The Sanford Underground Research Facility in Lead, South Dakota, advances our understanding of the universe by providing laboratory space deep underground, where sensitive physics experiments can be shielded from cosmic radiation. Researchers at the Sanford Lab explore some of the most challenging questions facing 21st century physics, such as the origin of matter, the nature of dark matter and the properties of neutrinos. The facility also hosts experiments in other disciplines—including geology, biology and engineering.

The Sanford Lab is located at the former Homestake gold mine, which was a physics landmark long before being converted into a dedicated science facility. Nuclear chemist Ray Davis earned a share of the Nobel Prize for Physics in 2002 for a solar neutrino experiment he installed 4,850 feet underground in the mine.

Homestake closed in 2003, but the company donated the property to South Dakota in 2006 for use as an underground laboratory. That same year, philanthropist T. Denny Sanford donated $70 million to the project. The South Dakota Legislature also created the South Dakota Science and Technology Authority to operate the lab. The state Legislature has committed more than $40 million in state funds to the project, and South Dakota also obtained a $10 million Community Development Block Grant to help rehabilitate the facility.

In 2007, after the National Science Foundation named Homestake as the preferred site for a proposed national Deep Underground Science and Engineering Laboratory (DUSEL), the South Dakota Science and Technology Authority (SDSTA) began reopening the former gold mine.

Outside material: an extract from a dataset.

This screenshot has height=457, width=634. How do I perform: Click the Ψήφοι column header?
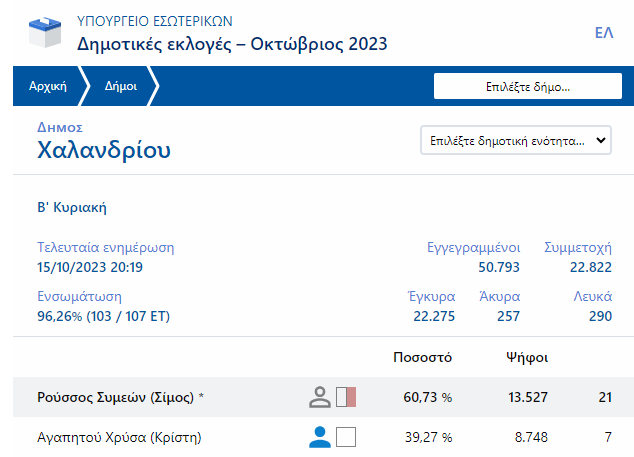527,357
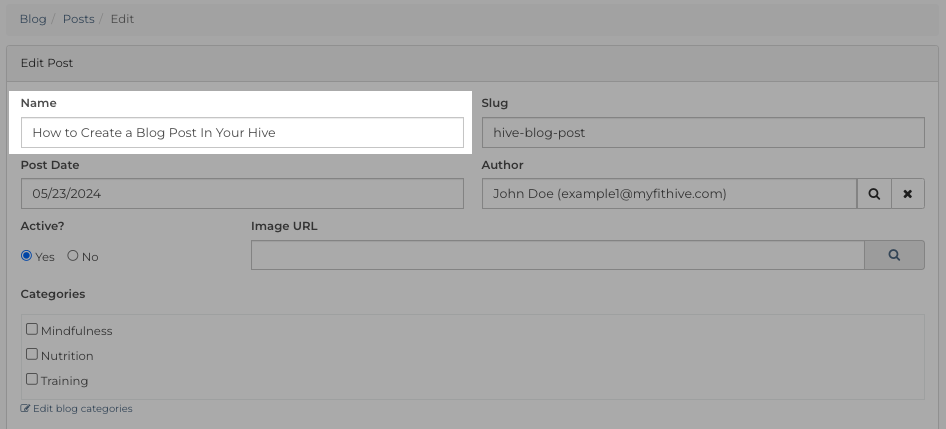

In December 2010, the National Science Board decided not to fund further design of DUSEL. However, in 2011 the Department of Energy, through the Lawrence Berkeley National Laboratory, agreed to support ongoing science operations at Sanford Lab, while investigating how to use the underground research facility for other longer-term experiments. The SDSTA, which owns Sanford Lab, continues to operate the facility under that agreement with Berkeley Lab.

The first two major physics experiments at the Sanford Lab are 4,850 feet underground in an area called the Davis Campus, named for the late Ray Davis. The Large Underground Xenon (LUX) experiment is housed in the same cavern excavated for Ray Davis’s experiment in the 1960s.
LUX/Dark matter experiment at SURFLUX/Dark matter experiment at SURF

In October 2013, after an initial run of 80 days, LUX was determined to be the most sensitive detector yet to search for dark matter—a mysterious, yet-to-be-detected substance thought to be the most prevalent matter in the universe. The Majorana Demonstrator experiment, also on the 4850 Level, is searching for a rare phenomenon called “neutrinoless double-beta decay” that could reveal whether subatomic particles called neutrinos can be their own antiparticle. Detection of neutrinoless double-beta decay could help determine why matter prevailed over antimatter. The Majorana Demonstrator experiment is adjacent to the original Davis cavern.

Another major experiment, the Long Baseline Neutrino Experiment (LBNE)—a collaboration with Fermi National Accelerator Laboratory (Fermilab) and Sanford Lab, is in the preliminary design stages. The project got a major boost last year when Congress approved and the president signed an Omnibus Appropriations bill that will fund LBNE operations through FY 2014. Called the “next frontier of particle physics,” LBNE will follow neutrinos as they travel 800 miles through the earth, from FermiLab in Batavia, Ill., to Sanford Lab.